Usar celebridades en una campaña publicitaria no es nada nuevo. Las estrellas de televisión, cine, deporte y otras industrias han sido por años invaluables para las marcas. Según Zoovu, su atractivo es mayor al atraer a las generaciones más jóvenes. En especial, los consumidores de entre 15 y 20 años parecen ser los que más aceptan esta publicidad. Con las redes sociales y otras plataformas digitales, su uso se ha visto potenciado a través del influencer marketing.

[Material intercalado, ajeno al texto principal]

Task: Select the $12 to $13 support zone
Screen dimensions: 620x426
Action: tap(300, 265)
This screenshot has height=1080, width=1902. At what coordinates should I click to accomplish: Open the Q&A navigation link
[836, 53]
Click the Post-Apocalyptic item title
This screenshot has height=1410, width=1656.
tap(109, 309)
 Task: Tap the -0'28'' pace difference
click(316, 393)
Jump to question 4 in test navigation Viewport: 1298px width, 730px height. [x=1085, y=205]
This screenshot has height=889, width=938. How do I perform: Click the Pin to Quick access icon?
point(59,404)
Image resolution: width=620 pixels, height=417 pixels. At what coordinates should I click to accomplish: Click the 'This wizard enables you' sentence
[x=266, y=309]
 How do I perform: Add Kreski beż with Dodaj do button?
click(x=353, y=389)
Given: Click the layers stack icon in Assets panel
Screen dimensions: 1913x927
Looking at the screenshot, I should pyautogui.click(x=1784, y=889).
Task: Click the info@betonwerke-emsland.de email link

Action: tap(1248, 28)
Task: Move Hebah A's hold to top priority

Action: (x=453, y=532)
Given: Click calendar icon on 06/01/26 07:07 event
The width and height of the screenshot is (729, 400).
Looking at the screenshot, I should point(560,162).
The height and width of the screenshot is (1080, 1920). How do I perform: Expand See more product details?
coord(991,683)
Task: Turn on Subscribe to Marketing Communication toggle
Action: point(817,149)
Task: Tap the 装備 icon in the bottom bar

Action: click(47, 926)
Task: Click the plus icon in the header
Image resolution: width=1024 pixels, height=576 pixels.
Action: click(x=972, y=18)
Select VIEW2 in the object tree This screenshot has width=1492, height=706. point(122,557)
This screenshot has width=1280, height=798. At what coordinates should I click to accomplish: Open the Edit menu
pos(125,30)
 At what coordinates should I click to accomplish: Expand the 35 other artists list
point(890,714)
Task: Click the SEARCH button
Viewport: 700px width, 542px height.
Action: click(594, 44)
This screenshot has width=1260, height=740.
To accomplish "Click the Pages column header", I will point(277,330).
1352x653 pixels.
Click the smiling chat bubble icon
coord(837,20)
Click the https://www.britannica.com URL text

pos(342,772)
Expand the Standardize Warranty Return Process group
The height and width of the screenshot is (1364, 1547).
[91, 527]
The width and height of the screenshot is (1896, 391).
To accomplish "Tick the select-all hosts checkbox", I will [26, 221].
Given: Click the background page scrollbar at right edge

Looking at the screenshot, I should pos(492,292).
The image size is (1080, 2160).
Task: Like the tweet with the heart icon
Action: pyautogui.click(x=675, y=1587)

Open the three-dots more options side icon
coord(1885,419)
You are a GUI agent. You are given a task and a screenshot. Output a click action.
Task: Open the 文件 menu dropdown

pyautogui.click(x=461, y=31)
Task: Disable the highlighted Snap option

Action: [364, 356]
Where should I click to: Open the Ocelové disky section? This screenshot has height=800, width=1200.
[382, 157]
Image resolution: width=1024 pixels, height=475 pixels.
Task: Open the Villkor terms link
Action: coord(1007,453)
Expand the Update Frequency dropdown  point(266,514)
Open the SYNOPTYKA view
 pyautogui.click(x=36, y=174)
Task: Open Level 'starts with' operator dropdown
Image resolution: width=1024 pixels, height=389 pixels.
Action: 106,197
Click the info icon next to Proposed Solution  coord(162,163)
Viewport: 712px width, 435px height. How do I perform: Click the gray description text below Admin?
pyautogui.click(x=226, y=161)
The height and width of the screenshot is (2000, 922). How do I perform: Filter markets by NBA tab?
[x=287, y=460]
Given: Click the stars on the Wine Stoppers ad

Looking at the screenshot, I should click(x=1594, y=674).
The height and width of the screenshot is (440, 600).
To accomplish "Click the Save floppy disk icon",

A la vez, algunos agentes que dudan de su capacidad para lograr ventas. Según eMarketer, la mayoría de los millennials consideran que las recomendaciones de celebridades no les hacen querer comprar productos o servicios. Al mismo tiempo, en datos de Statista, menos del 16 por ciento de la población descubren nuevas ofertas de las marcas gracias a a intervención de estas estrellas. Para lo que sí sirve una campaña de estas, es para construir reputación.

Marketing Ideas reafirma que las celebridades no solo ayudan a que una campaña sea mejor recordada por los consumidores. Permite asociar a la empresa con el estatus de súper-estrella que ha ganado cada individuo con su trabajo. Así pues, muchas empresas siguen trabajando con grandes personalidades como parte de su estrategia de marketing. Pero en notables ocasiones, parecería que estas personas abarcan todo el plan publicitario de la compañía.

La nueva campaña de Papa John’s

Ejemplo de este fenómeno es la nueva iniciativa publicitaria de la cadena de pizzas Papa John’s. La campaña Better Day está protagonizada por el ex-jugador de básquetbol Shaquille O’Neal. De hecho, se trata del primer empuje publicitario de la compañía donde aparece el deportista. El hombre se unió formalmente al equipo del negocio en marzo pasado. Desde entonces, es embajador, inversionista y miembro de la junta directiva dentro de la empresa.

A lo largo de la campaña, se puede ver a Shaq conviviendo con varios empleados y clientes de Papa John’s. El tono del comercial es definitivamente positivo y saca el máximo provecho al carisma del basquetbolista, que incluso se apropia del eslogan de la cadena de pizzerías. No solo se trata de reafirmar el compromiso de la empresa con su comunidad de consumidores y colaboradores. También se hace mucho énfasis en la posición del atleta dentro del negocio.

Cómo apostar todo a una sola carta

Es claro que la nueva campaña de Papa John’s busca remediar la reputación que la compañía se ganó tras la controversia con su fundador. Basta observar otras iniciativas comerciales de marcas también en crisis. Ahí está el proyecto More Together de Facebook, para recuperar la confianza de los usuarios después de Cambridge Analytica. O las activaciones de Huawei a escala global a inicios de la guerra comercial para reducir el golpe a sus operaciones.

Por la delicadeza de la situación de Papa John’s, resulta interesante el enfoque de su campaña publicitaria. Dado que Shaq domina por completo el anuncio de la cadena, es claro que se apuesta fuerte por que la reputación y personalidad del basquetbolista pueda sacar adelante a la marca. Por supuesto, el deportista es, según YouGov, una de las celebridades más queridas del público. En especial entre los hombres, sin distinciones mayores entre distintas edades.

Lo que llama la atención es la apuesta tan unilateral de Papa John’s. La pizzería, antes de la debacle de su fundador, apostó buena parte de su reputación al carisma, historia e imagen de su John Schnatter. Tras su debacle, la marca también se vino abajo. Ahora, parece que la historia está repitiéndose con Shaq. Lo anterior no quiere decir que el basquetbolista vaya a estar envuelto en una controversia. Pero sí sugiere que la empresa no ha aprendido su lección.